Trouble fine tuning Levit vision models

BenHamm · May 22, 2022, 9:41pm

I’ve successfully fine tuned ResNet models using fastai. I read Jeremy Howard’s post on timm models with excitement, and had success doing fine tuning on ConvNext models. However, when I try the Levit family of models, I hit a wall. Here’s my code for creating a binary classifier:

model_type = 'levit_384'
learner = vision_learner(dls, model_type, metrics=error_rate)
learner.lr_find()

The lr_find() command errors, and after 18 frames of tracing I get this error:

/usr/local/lib/python3.7/dist-packages/torch/nn/modules/batchnorm.py in _check_input_dim(self, input)
295
296 def _check_input_dim(self, input):
→ 297 if input.dim() != 2 and input.dim() != 3:
298 raise ValueError(
299 “expected 2D or 3D input (got {}D input)”.format(input.dim())

AttributeError: ‘tuple’ object has no attribute ‘dim’

From my research, it looks like maybe I need to change my loss function to one that is compatible with levit? If that’s correct, I have no notion of how to do that successfully.

zonkyo · May 23, 2022, 6:05am

Do not know anything about Levit models, but a quick look in the corresponding repo (GitHub - facebookresearch/LeViT: LeViT a Vision Transformer in ConvNet's Clothing for Faster Inference) showed that if smoothing is False and distillation is set to None they used nn.CrossEntropyLoss

To be sure you are using this one, you could always add
loss_function=CrossEntropyLossFlat()
or
loss_function=nn.CrossEntropyLoss()
to the learner.

To find out what loss function has been used, I think learner.summary() is a good start.

mraggi · May 23, 2022, 3:11pm

This doesn’t work. It seems to me the model expects something else, because even just trying:

learn.model(torch.rand(2,3,192,192)) # using levit_192

Gives me:

RuntimeError: The size of tensor a (144) must match the size of tensor b (196) at non-singleton dimension 3

BenHamm · May 23, 2022, 6:10pm

Yeah, same experience for me. I tried:

model_type = ‘levit_128’

learn = vision_learner(dls, model_type, metrics=error_rate, loss_func=CrossEntropyLossFlat())
learn.lr_find()

And I get the same error:

AttributeError: ‘tuple’ object has no attribute ‘dim’

kwame1 · May 23, 2022, 6:17pm

/title trimm models training error /close

Hello guys, can anyone help me solve this challenge.
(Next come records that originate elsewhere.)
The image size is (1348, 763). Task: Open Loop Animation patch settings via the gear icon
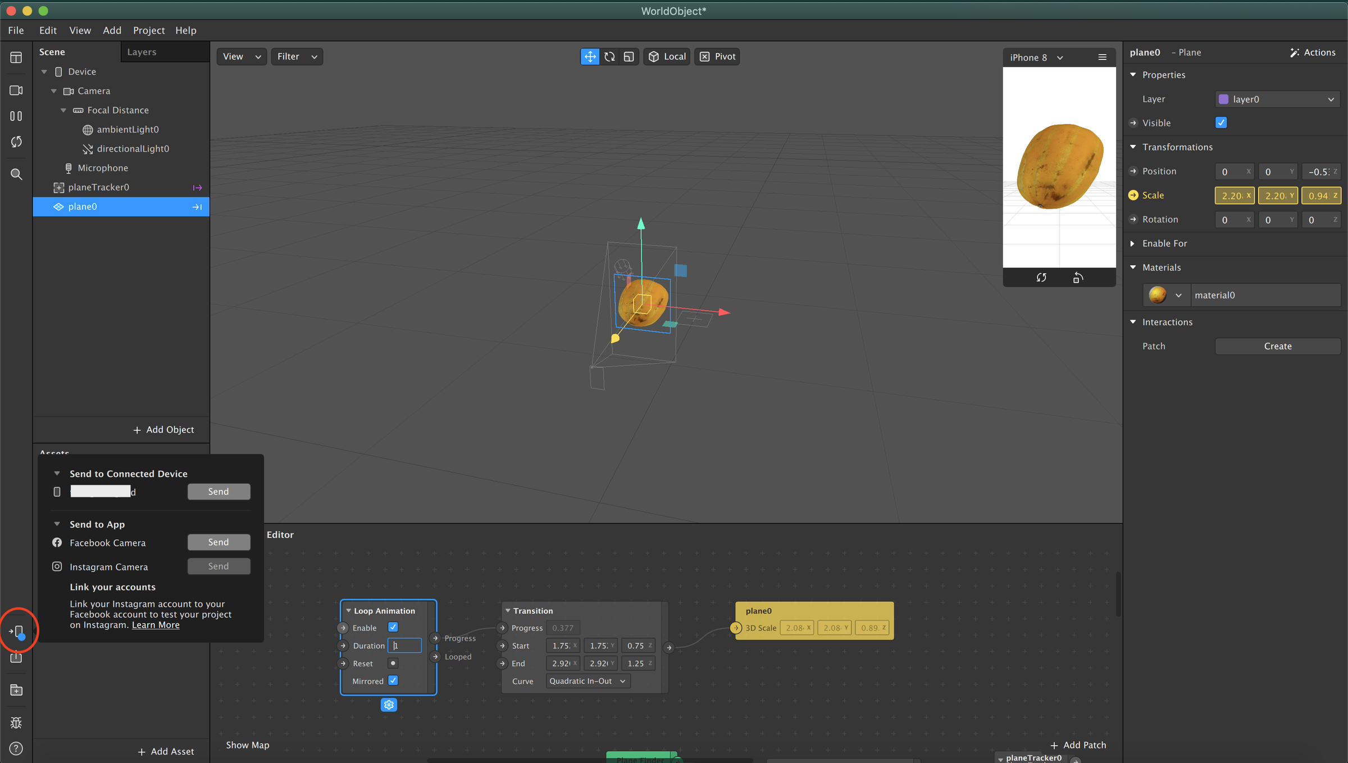pyautogui.click(x=389, y=705)
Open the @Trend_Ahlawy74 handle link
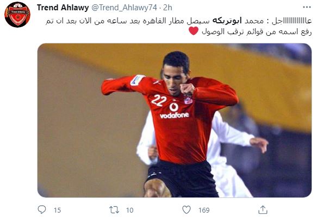This screenshot has width=317, height=224. click(x=124, y=8)
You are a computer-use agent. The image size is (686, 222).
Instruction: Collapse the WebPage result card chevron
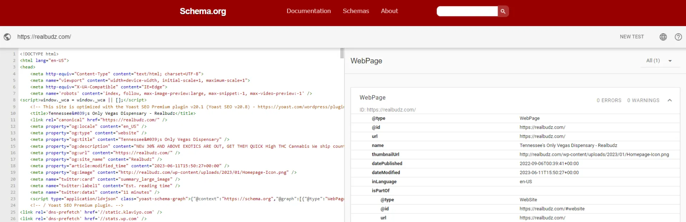[670, 100]
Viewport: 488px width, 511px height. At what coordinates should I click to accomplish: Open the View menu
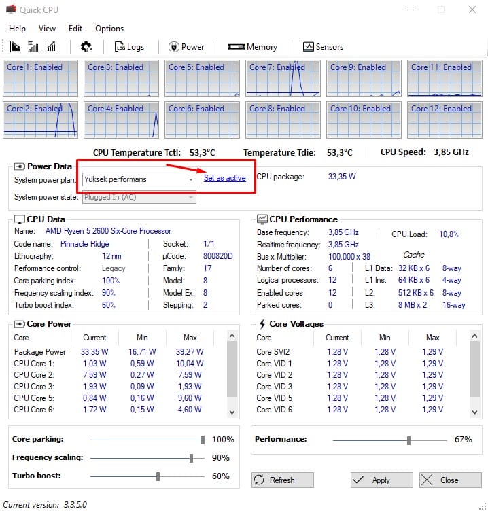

Am using the trimm model and I get an error after one epoch

BenHamm · May 23, 2022, 6:22pm

@kwame1, this seems like a different issue. May I ask that you start a separate topic on it? Also, I would recommend you provide the specific model you have specified, along with the vision_learner() call that instantiated it.

zonkyo · May 23, 2022, 7:19pm

after digging a bit deeper into timm, found this

class Levit(nn.Module):
    """ Vision Transformer with support for patch or hybrid CNN input stage

    NOTE: distillation is defaulted to True since pretrained weights use it, will cause problems
    w/ train scripts that don't take tuple outputs,
    """

this might yield the problem you encountered.
Did you test it in plain torch already and encountered the problem there too?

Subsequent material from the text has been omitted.